Leaders of the Senate Foreign Relations Committee said yesterday that the War Powers Act, which requires congressional authorization for prolonged U.S. military involvement in hostile situations, was not overturned by last week's Supreme Court ruling that congressional vetoes are unconstitutional.
Chairman Charles H. Percy (R-Ill.) and Sen. Claiborne Pell (D-R.I.), the committee's ranking minority member, said in a joint statement that they do not believe the 1973 law has been rendered invalid.
It obliges the president to obtain congressional approval to keep U.S. troops abroad in hostile circumstances for more than 60 days.
"The basic feature of the War Powers Act survives: its requirement for congressional authorization of any prolonged U.S. military involvement in hostilities," Percy and Pell said.

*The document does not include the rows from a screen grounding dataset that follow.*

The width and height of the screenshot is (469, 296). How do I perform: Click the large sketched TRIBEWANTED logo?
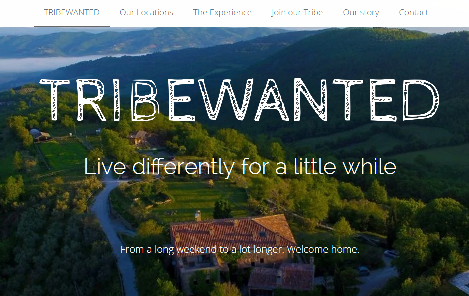tap(239, 100)
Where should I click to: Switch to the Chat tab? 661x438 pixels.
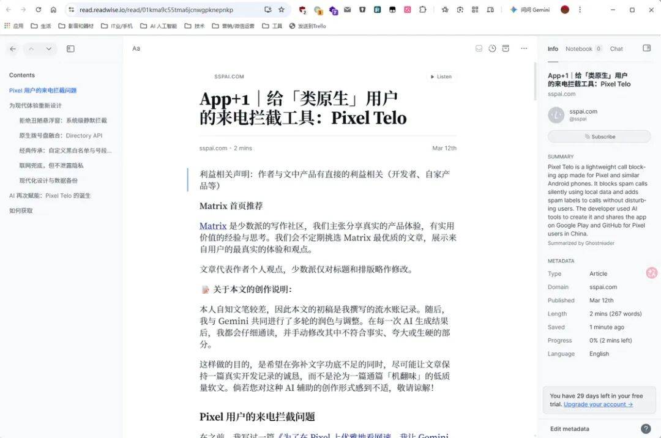(616, 48)
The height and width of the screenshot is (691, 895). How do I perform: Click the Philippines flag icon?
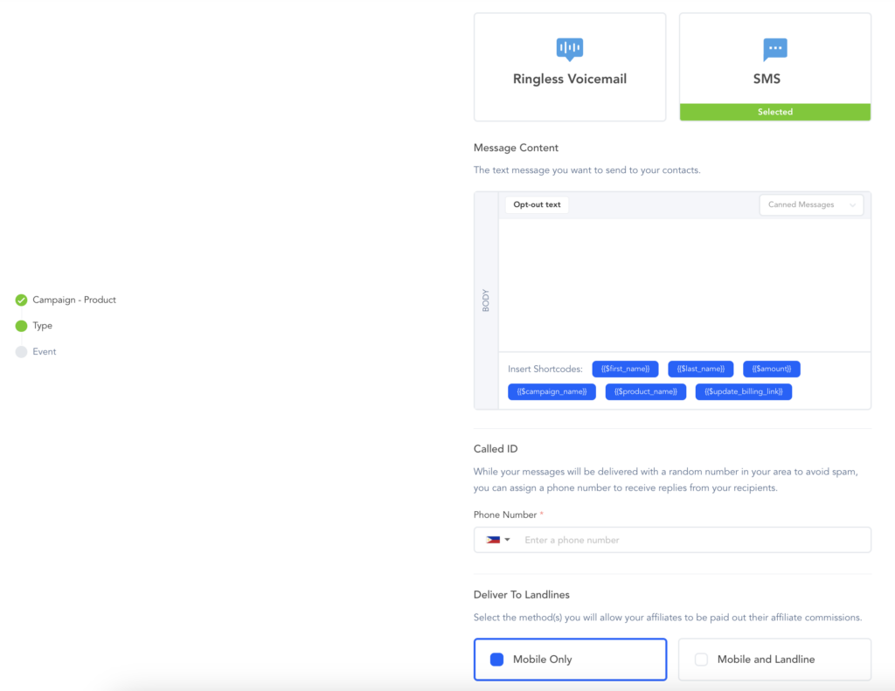(493, 540)
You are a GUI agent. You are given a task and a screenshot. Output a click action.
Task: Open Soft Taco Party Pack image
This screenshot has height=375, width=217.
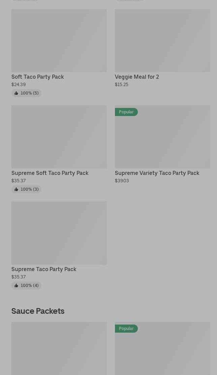click(x=59, y=40)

Committee staff sources said the two senators, who based their statement on an opinion from the committee's legal counsel, conceded that the court decision removes the provision under which the House and Senate could order the president to remove forces from such a situation after 60 days.

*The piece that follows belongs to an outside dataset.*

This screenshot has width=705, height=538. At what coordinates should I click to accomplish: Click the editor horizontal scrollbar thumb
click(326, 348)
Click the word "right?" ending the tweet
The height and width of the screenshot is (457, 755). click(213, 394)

But, they added, it is the committee's view that the law's basic requirement of seeking permission within that time frame does not constitute a legislative veto. They added, however, that the means Congress might have for forcing the president to comply are unclear.
The legality of the act, adopted by Congress as a potential brake on presidential actions during the Vietnam war, could lead to considerable contention in any disputes between Congress and the White House over use of U.S. forces in future foreign crises. Prior to the Supreme Court decision, for example, there had been speculation about whether the law would be applicable to such situations as expansion of the U.S. Marine force in Lebanon or a decision to send U.S. combat troops to El Salvador.
Congress allowed the original dispatch of Marines to join an international peace-keeping force in Lebanon without invoking the law, and the administration has insisted that it has no plans to involve U.S. forces in the Salvadoran civil war.
The Supreme Court ruled last Thursday that legislative-veto powers written into laws delegating decision-making authority to federal agencies are an unconstitutional intrusion on the executive branch's powers.
The decision affects about 200 laws in which Congress had sought to reserve power, by vote of one or both chambers, to block an executive-branch action. The immediate effect of the court's action on these laws is uncertain and is being studied throughout the government.
Percy and Pell acknowledged that the decision "raises fundamental questions about the relationship between Congress and the president." They said the committee is studying "the possible need for revisions in existing statutes to preserve a workable balance of constitutional authority between the branches."
"We will do our utmost to see that such actions are conducted in a completely bipartisan fashion and with due consideration for the important constitutional responsibilities of both branches of government," they added.